Of course, they start arguing over my behavior. Talk psychiatrists.

“He doesn’t need a psychiatrist,” Dad says. “Just a little regimen and discipline. Nick’s a good boy.”

“I never said he wasn’t,” Mom says. “Don’t put words in my mouth.”

“Or mine,” I say.

“Look,” Mom says. “I know it’s been rough. A good therapist will help you, Nick. Trust me on this one. A good one will help you unearth all sorts of feelings and stresses.”

“You can’t just brush this aside.” My voice cracks, cracks, cracks.

“We’re not, old sport,” Dad says. For a moment, they exchange glances, thin, but connected, and I wonder if they might say something. Something kind, something small and good, some word of assurance. Mom even reaches out, as if she wants to assure Dad. Or me. Dad smiles and starts to tell a joke about a Titanic survivor walking into a bar. Mom’s even trying to contain a smile. But before he gets to the punchline involving copious amounts of ice, the waitress comes rushing back check in hand and their faces resume the old scowls and frowns.

I pick up fragments of plate, feel their sharpness. I wonder how tiny a fragment you can become after everything’s been split once, twice, a thousand times. Do they find ways to split the tiniest fragments too? Doesn’t anything stop?

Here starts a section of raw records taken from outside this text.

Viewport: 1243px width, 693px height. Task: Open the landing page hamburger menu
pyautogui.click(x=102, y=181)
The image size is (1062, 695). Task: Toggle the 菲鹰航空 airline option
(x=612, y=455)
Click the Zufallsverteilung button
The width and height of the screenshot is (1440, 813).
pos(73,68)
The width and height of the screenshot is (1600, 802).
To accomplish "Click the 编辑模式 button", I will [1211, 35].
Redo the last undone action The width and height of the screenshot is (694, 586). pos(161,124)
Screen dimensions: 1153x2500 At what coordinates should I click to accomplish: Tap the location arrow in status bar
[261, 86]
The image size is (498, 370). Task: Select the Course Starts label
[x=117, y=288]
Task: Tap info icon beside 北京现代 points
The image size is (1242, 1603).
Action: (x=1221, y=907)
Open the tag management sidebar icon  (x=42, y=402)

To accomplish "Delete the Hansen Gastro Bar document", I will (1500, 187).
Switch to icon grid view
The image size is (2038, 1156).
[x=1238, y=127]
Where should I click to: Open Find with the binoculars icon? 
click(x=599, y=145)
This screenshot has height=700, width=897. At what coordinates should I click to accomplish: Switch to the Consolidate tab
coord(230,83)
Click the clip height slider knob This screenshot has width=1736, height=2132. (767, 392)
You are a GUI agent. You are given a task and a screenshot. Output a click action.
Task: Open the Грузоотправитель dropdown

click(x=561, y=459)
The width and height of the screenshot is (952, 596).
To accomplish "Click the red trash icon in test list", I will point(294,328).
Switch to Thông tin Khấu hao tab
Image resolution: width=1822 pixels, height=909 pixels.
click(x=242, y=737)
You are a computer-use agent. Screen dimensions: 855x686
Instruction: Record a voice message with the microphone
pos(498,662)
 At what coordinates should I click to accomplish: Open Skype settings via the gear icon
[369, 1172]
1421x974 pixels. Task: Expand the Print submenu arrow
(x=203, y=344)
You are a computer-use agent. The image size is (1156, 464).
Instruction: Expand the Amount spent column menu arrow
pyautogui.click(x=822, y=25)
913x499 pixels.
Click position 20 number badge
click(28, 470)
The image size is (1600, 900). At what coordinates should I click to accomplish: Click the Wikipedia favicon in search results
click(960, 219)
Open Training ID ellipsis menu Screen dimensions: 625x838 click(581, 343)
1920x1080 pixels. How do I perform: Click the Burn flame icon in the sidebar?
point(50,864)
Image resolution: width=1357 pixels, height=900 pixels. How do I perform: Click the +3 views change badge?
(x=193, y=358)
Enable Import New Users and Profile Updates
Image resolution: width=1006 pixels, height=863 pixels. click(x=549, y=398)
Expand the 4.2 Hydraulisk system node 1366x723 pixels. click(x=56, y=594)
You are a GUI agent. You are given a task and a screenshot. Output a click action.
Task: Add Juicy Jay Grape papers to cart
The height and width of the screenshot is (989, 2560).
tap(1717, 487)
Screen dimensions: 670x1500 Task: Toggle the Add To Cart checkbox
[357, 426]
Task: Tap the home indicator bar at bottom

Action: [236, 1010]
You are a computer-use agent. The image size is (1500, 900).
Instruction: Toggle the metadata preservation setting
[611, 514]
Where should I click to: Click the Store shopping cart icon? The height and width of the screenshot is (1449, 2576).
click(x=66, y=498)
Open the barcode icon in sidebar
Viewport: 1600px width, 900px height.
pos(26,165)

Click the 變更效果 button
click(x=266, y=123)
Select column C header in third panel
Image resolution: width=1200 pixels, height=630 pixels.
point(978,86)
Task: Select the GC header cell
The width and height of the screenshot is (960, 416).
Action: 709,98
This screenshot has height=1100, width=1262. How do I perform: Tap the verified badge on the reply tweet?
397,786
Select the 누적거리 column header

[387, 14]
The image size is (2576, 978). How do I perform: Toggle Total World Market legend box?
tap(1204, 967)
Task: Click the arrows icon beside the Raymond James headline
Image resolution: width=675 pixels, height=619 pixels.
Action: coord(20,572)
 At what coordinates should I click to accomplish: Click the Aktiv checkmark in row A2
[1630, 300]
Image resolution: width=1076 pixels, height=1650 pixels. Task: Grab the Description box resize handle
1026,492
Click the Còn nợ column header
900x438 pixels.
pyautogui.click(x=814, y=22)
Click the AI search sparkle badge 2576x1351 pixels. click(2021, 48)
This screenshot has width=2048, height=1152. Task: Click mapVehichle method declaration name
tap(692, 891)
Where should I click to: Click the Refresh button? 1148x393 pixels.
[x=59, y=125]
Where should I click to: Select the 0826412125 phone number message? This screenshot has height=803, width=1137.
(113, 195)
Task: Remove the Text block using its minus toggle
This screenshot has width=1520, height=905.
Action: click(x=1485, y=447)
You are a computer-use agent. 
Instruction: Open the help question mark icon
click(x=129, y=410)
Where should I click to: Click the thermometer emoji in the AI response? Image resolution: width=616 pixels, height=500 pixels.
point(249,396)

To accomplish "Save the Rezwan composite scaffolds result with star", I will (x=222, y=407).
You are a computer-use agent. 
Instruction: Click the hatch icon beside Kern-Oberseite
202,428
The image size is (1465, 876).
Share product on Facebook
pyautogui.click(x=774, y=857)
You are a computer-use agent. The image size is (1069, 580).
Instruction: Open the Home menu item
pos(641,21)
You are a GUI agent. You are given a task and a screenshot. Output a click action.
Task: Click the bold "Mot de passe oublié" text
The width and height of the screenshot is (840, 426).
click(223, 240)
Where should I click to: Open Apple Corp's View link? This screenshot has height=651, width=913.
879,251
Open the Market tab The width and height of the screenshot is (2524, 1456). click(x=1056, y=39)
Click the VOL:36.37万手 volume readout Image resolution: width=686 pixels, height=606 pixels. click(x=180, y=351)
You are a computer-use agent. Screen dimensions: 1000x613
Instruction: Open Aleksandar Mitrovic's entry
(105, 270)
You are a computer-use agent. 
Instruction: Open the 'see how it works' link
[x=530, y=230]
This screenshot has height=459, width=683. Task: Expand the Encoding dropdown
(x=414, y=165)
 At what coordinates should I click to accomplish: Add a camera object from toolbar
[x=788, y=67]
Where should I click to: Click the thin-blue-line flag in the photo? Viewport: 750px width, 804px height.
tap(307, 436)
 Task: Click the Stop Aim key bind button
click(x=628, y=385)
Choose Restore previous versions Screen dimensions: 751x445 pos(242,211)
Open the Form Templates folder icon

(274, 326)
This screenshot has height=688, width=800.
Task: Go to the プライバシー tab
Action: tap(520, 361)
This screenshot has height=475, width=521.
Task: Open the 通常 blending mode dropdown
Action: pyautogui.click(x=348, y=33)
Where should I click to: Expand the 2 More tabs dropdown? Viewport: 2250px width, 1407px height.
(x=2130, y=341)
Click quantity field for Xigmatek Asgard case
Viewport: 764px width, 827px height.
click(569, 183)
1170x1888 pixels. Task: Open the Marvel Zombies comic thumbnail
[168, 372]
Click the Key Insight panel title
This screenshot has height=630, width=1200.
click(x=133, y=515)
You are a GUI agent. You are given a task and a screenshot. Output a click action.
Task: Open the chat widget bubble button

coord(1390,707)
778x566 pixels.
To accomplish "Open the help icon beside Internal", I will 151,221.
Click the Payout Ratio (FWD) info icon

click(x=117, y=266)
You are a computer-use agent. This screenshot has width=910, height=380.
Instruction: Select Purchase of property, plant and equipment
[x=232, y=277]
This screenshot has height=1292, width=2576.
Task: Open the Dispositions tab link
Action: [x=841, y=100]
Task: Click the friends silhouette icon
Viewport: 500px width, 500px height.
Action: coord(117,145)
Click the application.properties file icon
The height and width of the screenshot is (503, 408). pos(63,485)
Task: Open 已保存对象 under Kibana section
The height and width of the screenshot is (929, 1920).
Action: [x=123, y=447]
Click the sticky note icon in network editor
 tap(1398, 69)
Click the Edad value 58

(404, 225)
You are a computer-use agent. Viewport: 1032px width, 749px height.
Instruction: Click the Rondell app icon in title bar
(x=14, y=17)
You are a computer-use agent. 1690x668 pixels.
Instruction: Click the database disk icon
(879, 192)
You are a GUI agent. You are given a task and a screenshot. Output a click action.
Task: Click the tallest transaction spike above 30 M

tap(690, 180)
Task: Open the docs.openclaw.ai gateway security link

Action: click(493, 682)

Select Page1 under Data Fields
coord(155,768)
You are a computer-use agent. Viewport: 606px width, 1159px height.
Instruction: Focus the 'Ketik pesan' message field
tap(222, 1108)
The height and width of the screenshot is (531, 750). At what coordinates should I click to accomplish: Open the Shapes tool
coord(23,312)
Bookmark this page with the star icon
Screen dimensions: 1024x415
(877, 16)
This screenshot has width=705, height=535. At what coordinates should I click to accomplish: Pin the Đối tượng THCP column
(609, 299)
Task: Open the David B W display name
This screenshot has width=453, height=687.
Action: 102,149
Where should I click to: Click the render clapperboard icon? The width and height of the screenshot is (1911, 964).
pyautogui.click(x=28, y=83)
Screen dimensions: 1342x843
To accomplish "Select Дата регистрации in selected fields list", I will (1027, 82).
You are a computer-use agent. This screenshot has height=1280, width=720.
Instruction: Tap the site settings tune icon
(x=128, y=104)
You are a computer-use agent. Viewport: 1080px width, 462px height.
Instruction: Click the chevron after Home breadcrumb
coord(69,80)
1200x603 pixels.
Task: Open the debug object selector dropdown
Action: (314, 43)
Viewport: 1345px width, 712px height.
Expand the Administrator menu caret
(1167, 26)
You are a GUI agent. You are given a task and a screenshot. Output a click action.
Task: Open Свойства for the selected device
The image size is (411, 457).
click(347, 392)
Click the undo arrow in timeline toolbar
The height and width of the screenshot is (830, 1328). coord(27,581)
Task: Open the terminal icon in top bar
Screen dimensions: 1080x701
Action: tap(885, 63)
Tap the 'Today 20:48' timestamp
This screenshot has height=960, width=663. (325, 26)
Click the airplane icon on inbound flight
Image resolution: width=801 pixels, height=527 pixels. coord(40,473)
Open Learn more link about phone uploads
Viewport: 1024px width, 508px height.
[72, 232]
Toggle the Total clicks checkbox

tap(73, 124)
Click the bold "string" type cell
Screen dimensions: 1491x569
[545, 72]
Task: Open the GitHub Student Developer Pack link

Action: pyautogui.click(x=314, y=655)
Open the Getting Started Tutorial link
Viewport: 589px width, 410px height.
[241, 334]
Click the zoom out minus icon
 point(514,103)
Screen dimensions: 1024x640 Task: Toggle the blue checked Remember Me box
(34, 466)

Some nights, I dream of the biggest room available. A room in a distant city, perhaps. Perhaps in Europe, even. And I dream of picking every single detail, every CD, every pillow and sheet, every book. I want to read books that Mom hates, like Huckleberry Finn and to go bowling, which Dad thinks isn’t rough enough. I want a Gothic room, with elegance and arches. And I want a doorman to buzz Mom or Dad up. And I really want to insist that they make appointments to see me, to which I’d respond that I’m well booked in advance. But I might be able to see them with proof of good behavior. I want to pronounce the words with precision like some king, tutored by the best.

But there are too many words, swirling in my mind, like the soggiest of alphabet soups.

They ask me for a word to define myself. An adjective, a verb. Parent-assigned therapists ask me how I see my future. The shape, the scope, all of that. And truth be told, I just spout something, anything, arts, business, law, but too often nothing at all.

Silence is the one good, true thing that follows me through class, down afternoon streets and alleyways. She looks with me to the skies, to the windows where people laugh and move, their lives in motion, motion, more motion. She doesn’t comment when I try to insert myself into their familial portraits or when I try to snatch a real smile from some mother striding down the street or a child’s laughter, sandwiched between parents with perfection. Silence understands. I’m just another being among these people, something who looks whole. She walks beside me without a word, until I get to one home or another. Then she follows me with grace until my hand touches the doorknob. I slink inside yet again, waiting to be sliced even further, silence reaching, reaching, but of course, never able to get in. But silence hasn’t learned to give up.